AngryAngryAngry wrote:
ToughDiamond wrote:
Intriguing article. I think I mostly understand it, but I don't quite understand the "decoy effect," and would appreciate a clarification:

They're saying that if a person prefers salmon to steak, then adding frogs' legs to the menu can affect their decision. Are they saying they might then choose steak instead of their logical preference of salmon, or would they go for the frogs' legs? I think it's the steak, but I can't see any reason, logical or emotional, why anybody would be influenced at all by the addition of the frogs' legs, so I can't think what direction that influence would take.


If there is a piece of low quality fruit on a plate alone - it is low quality.
However if there are two plates one has the low quality fruit, the other has fruit with a worm. Then the low quality fruit no longer appears to be as low quality, it could be seen as normal fruit.



Thanks, that's certainly at the root of the 3-item trick. It interferes with the customer's intuitive sense of calibration. After some hard thinking I figured that the salmon-steak-froglegs trick probably pushes the consumer into choosing the steak, because although they normally would choose the salmon over the steak, they become mindful of the yukky texture of froglegs, and in that mental state they pick the option whose texture least resembles the froglegs, i.e. the steak.
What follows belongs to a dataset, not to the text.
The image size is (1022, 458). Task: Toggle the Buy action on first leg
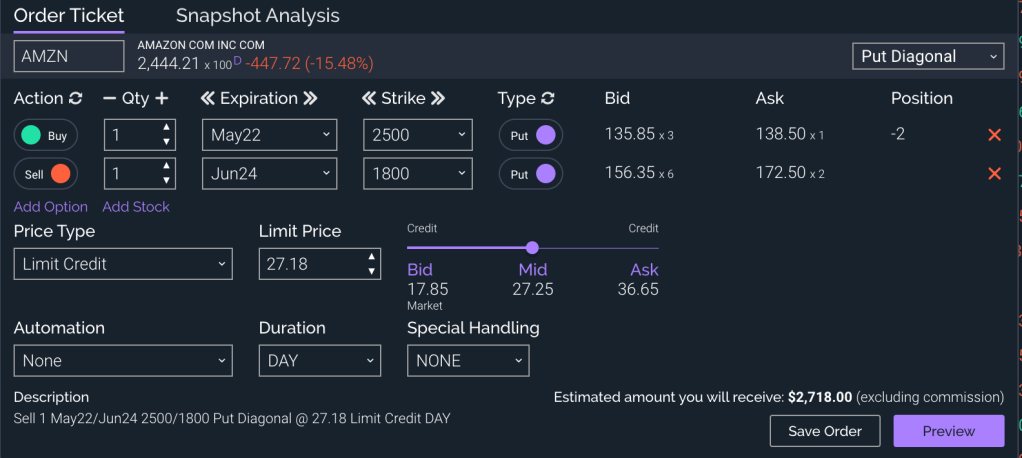click(47, 136)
Joe90, I too found the article rather unclear in places. I hope my explanation of the decoy trick above is clearer (and correct). Here's a pictorial explanation of the basic trick (scroll down to no.8)

https://brightside.me/wonder-curiositie ... to-300010/

One criticism I have about that page is that I think they over-rate the effectiveness of marketing ploys. If I understand this right, they do have some effect but not all that many people are fooled. It's still worth it to a large company because their sales volumes are huge, so a tiny change in percentage sales means a big change in absolute profit, often big enough to decide which company wins and which loses (and goes out of business), in a fiercely competitive market.

Anyway, I think the original article may well be onto something. I think Aspies are probably quite good at cutting through the crap of marketing ploys, though NTs aren't all that much more gullible. I'd like to see a test which was more grounded in real life, e.g. send Aspies and NTs shopping and see who got the best value for money.

Judging the question by looking at myself, I'm the most anti-marketing person I know. I hate the industry to pieces and I advocate a system in which all they're allowed to do is to provide (on request only) plain-text objective data on their products, which would have to be the truth, the whole truth, and nothing but the truth. Even the use of an exclamation mark would be illegal.

I don't watch live television. Even if it were free in the UK I wouldn't watch it. I stick to videos which have had the ads removed. On the web I use a good ad blocker and boycott websites that insist I disable it. I block tracking as far as possible, I use cunning filters to kill spam. I'm on the Telephone Preference List and the Mail Preference List (services which reduce unsolicited advertising). I got an article in the local paper to stop one company from pestering me (i.e. I gave them bad publicity). I'm thinking of getting a Call Saint to further block unwanted cold-callers. I'm ashamed to say I've not yet put a "No Junk Mail" sticker on my letterbox, but apparently Royal Mail postal workers are instructed to ignore those. When I do get junk mail, I obliterate my address, mark it Return To Sender, and put it back in the post box. I killed Cortana on Windows 10, and have acquired several old computers so I can use Windows XP forever for offline work (and online work too, until the web ceases to be compatible with it).